PEST-CHEMGRIDS Global Pesticide Application Rates¶
Global Pesticide Grids (PEST-CHEMGRIDS) v1.01 provides globally gridded estimates of the 20 most-used pesticide active ingredients applied to 6 dominant crops and 4 aggregated crop classes at 5 arc-minute resolution (~10 km at the equator). The dataset includes estimates for 2015 with projections to 2020 and 2025, addressing the critical need for geographically explicit pesticide data to assess human and ecosystem exposure to agricultural chemicals.
The FAO reports that 4.1 million tonnes of pesticide substances were applied globally in 2015, representing a 35% increase since 2000. With projected population growth to 9.77 billion people by 2050 and continued land conversion into arable production, global pesticide applications are likely to increase.
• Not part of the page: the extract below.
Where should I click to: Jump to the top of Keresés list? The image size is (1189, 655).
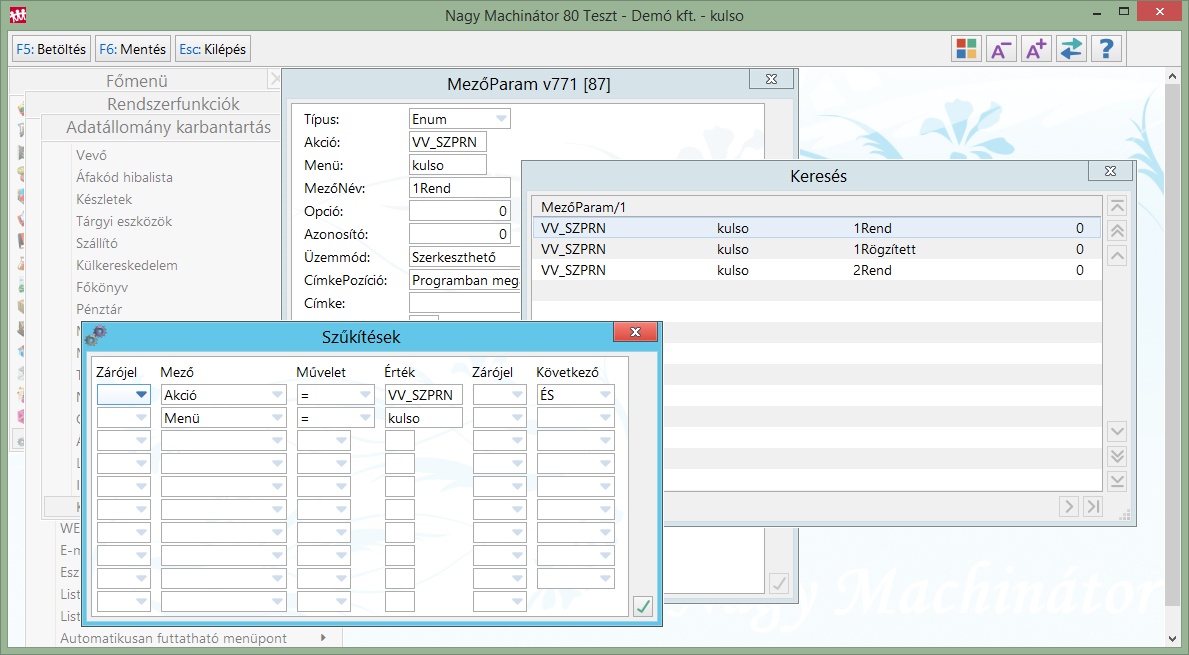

PEST-CHEMGRIDS provides crucial data to understand the global-scale distribution and trends of pesticide use, enabling environmental modeling, contamination assessment, and risk analysis from local to continental scales.
You can read the full paper here and access the original dataset here.
Dataset Description¶
PEST-CHEMGRIDS was developed through spatial statistical methods that re-analyze the USGS Pesticide National Synthesis Project (USGS/PNSP) and FAO Corporate Statistical Database (FAOSTAT) pesticide databases. The methodology integrates these pesticide inventories with globally gridded data on soil physical properties, hydroclimatic variables, agricultural quantities, and socioeconomic indices to estimate pesticide application rates at global scales.
The dataset encompasses:
- 95 active ingredients: The 20 most-used pesticide active ingredients for each crop class, totaling 95 unique substances
- 10 crop types: 6 dominant crops (corn, soybean, wheat, cotton, rice, alfalfa) and 4 aggregated crop classes (vegetables and fruits, orchards and grapes, pasture and hay, other crops)
- 3 time periods: Base year 2015, with projections to 2020 and 2025
- Spatial resolution: 5 arc-minute (~10 km at equator)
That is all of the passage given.